They did not perform a formal meta-analysis but summarize the results of individual studies by calculating effect sizes based on the data in the original papers. Unfortunately there are two problems with these, one major and the other more modest.
The major issue is with the last study reported in table 3, Srivastava (2016). Paultre et al. report very large effect sizes for this study, such as 8.6, 9.5, and even 11 for a visual analogue scale. These effect sizes are the usual "d" value, that is the mean difference divided by the standard deviation. Effect sizes of such high magnitudes should raise a red flag that something is wrong, as they are rarely attained in clinical studies.
The authors' impressive effect sizes for Srivastava are errors due to using a standard error of the mean (SE) as if it were a standard deviation (SD). Srivastava et al. define the statistic used in the statistical methods: "The results are presented as mean ± SE." The values shown are also impossibly small to be standard deviations, which is what caught my attention. Both at 60 days and 120 days, the "standard deviations" shown for a 10-point VAS scale are around 0.1. This suggests a range of responses of about 0.5, which is not plausible.
+ + + +
■ **Task brief**
Can you write out the effect-size critique word for word, starting at "They did not" and stopping after "other more modest."?
+ + + +
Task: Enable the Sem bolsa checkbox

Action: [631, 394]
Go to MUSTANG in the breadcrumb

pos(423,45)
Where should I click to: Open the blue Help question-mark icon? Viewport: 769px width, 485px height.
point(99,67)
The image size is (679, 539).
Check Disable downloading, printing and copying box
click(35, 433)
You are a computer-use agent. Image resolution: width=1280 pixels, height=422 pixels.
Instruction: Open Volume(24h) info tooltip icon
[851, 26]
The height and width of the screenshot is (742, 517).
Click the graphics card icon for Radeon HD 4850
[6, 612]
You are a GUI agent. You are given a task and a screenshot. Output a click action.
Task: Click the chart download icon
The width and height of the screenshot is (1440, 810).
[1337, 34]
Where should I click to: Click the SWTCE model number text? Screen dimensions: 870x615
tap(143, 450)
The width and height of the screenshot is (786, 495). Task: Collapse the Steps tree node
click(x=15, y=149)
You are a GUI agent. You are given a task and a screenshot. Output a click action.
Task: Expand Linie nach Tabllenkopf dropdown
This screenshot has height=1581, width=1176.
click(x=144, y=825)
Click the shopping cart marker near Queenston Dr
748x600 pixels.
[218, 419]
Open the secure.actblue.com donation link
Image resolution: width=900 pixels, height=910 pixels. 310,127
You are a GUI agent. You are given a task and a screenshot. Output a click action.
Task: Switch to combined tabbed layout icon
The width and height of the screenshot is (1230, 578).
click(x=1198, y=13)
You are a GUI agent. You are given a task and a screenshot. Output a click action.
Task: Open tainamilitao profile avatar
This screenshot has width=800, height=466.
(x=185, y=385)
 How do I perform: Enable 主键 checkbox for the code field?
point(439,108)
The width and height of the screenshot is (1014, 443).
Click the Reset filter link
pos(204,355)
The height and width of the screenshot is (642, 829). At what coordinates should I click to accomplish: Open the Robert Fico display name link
+ + + +
■ **Written solution**
They did not perform a formal meta-analysis but summarize the results of individual studies by calculating effect sizes based on the data in the original papers. Unfortunately there are two problems with these, one major and the other more modest.